Aim of the exercise ->
Retype every record exactly. Skip the images.

Saved data entries:

+++

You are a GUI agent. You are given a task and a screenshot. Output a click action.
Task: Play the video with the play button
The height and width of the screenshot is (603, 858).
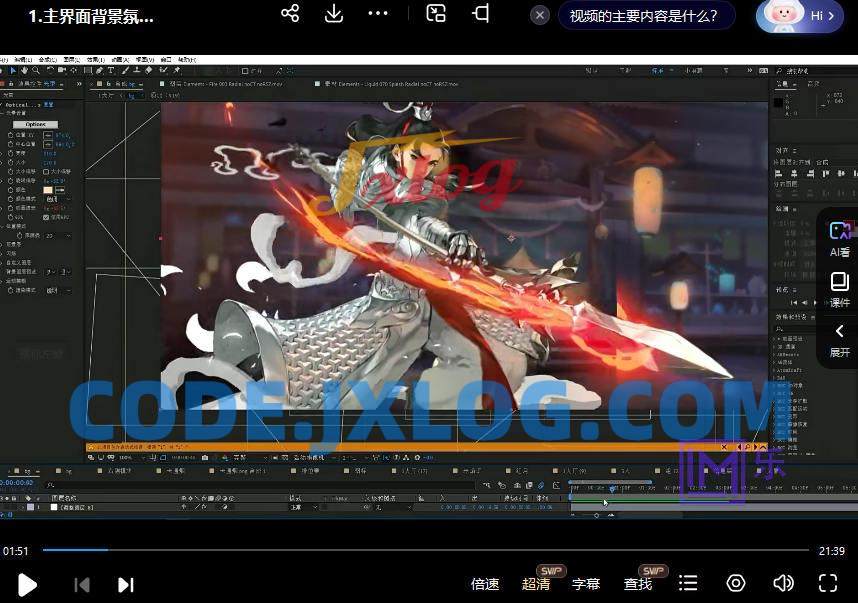point(27,584)
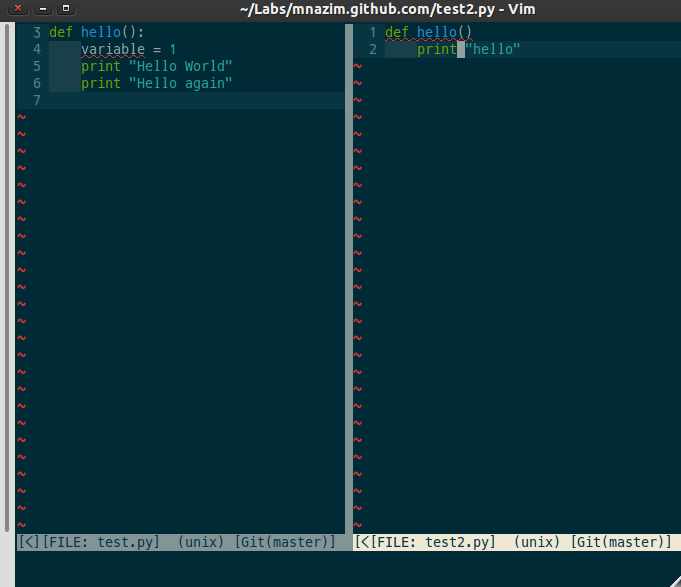This screenshot has height=587, width=681.
Task: Click Git(master) indicator in left status line
Action: 286,542
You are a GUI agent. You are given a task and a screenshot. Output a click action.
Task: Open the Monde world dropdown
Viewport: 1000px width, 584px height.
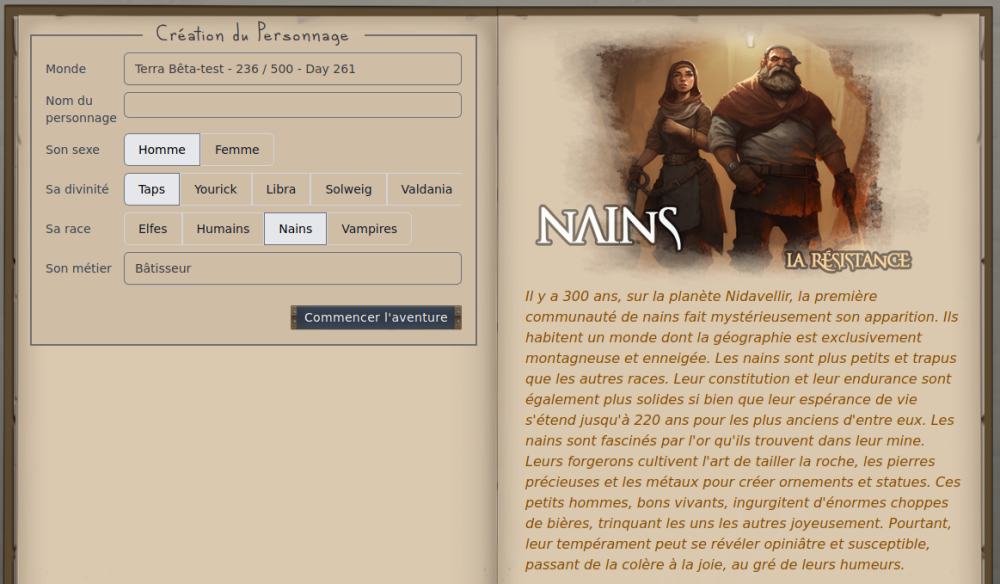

+++

Exercise solution ->
You are a GUI agent. You are given a task and a screenshot. Output a click action.
Task: Play the video with the play button
The height and width of the screenshot is (603, 858).
point(27,584)
This screenshot has height=587, width=681.
Task: Click Git(master) indicator in left status line
Action: 286,542
You are a GUI agent. You are given a task and a screenshot. Output a click action.
Task: Open the Monde world dropdown
Viewport: 1000px width, 584px height.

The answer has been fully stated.